The distribution of matter throughout the universe during the course of the universe’s history has been followed by an international team of researchers. The Cosmic Microwave Background (CMB), the first light to shine freely in the universe, was employed in this study to examine the cosmos’ invisible stuff and verify that observations support our hypotheses.
Currently, depending on how you look at it, our knowledge of the universe is either quite restricted or appallingly so. The Standard Model of Cosmology is a theory that has done a great job of explaining what we see. Dark matter and dark energy, however, are two essential components of it, and we have absolutely no understanding of what they are. A false concept is a dark matter. Since it solely interacts with gravity and not light, it is not dark but rather invisible.

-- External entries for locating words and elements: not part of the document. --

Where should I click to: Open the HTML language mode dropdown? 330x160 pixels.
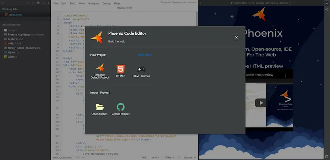tap(169, 158)
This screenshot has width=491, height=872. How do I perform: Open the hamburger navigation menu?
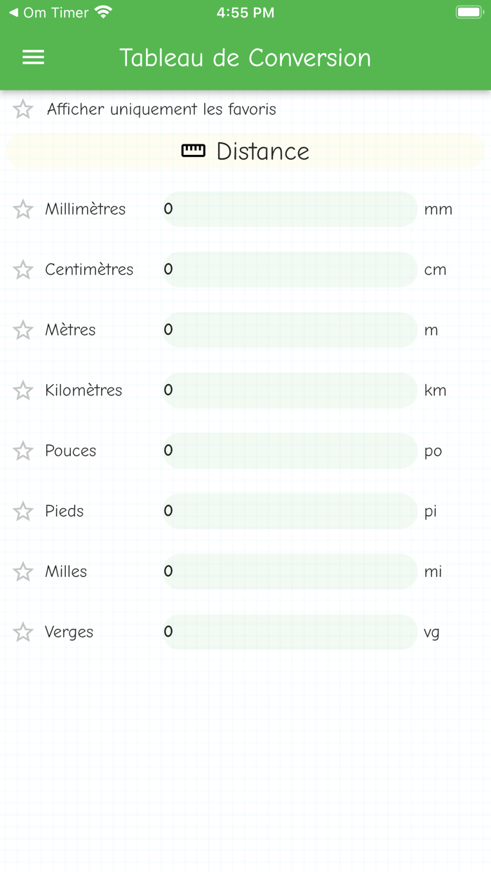[x=32, y=57]
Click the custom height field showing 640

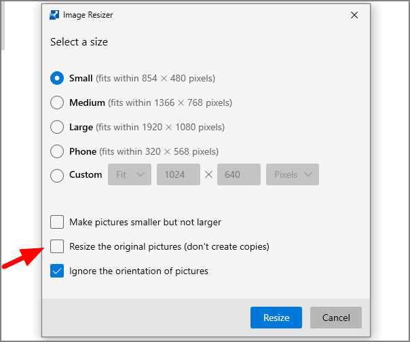coord(239,174)
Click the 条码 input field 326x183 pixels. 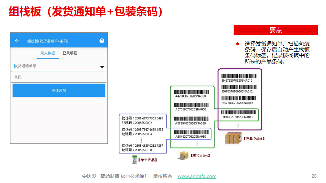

Because galaxy clusters are large formations that are packed with dark matter, the team used the Atacama Cosmology Telescope in the high Chilean Andes to monitor small changes to the CMB due to these structures. The modifications offer a map of the distribution of both visible and unseen stuff in the cosmos.
According to Mathew Madhavacheril of the University of Pennsylvania, the main author of one of the studies, “We’ve made a new mass map using distortions of light left over from the Big Bang.” Surprisingly, it offers measurements that demonstrate that the ‘lumpiness’ of the universe and the rate at which it is expanding after 14 billion years of evolution are exactly what you’d anticipate from our traditional cosmology model based on Einstein’s theory of gravity.
We should be quite thrilled about this. Despite its limitations, our model still has a lot of explanatory power. But there is a problem on the horizon: the so-called Cosmological Crisis. The results of several methods for calculating the universe’s expansion rate vary. The lumpiness could indicate that dark matter was not as lumpy as predicted. However, the lumps on this map are the perfect size.
Frank Qu, a Cambridge Ph.D. candidate and the lead author of one of the new articles, said of the findings, “When I first saw them, our measurements were in such good agreement with the underlying theory that it took me a moment to process the results.” It will be intriguing to watch how this potential disagreement between various measurements will be addressed, but we still don’t know what dark matter is.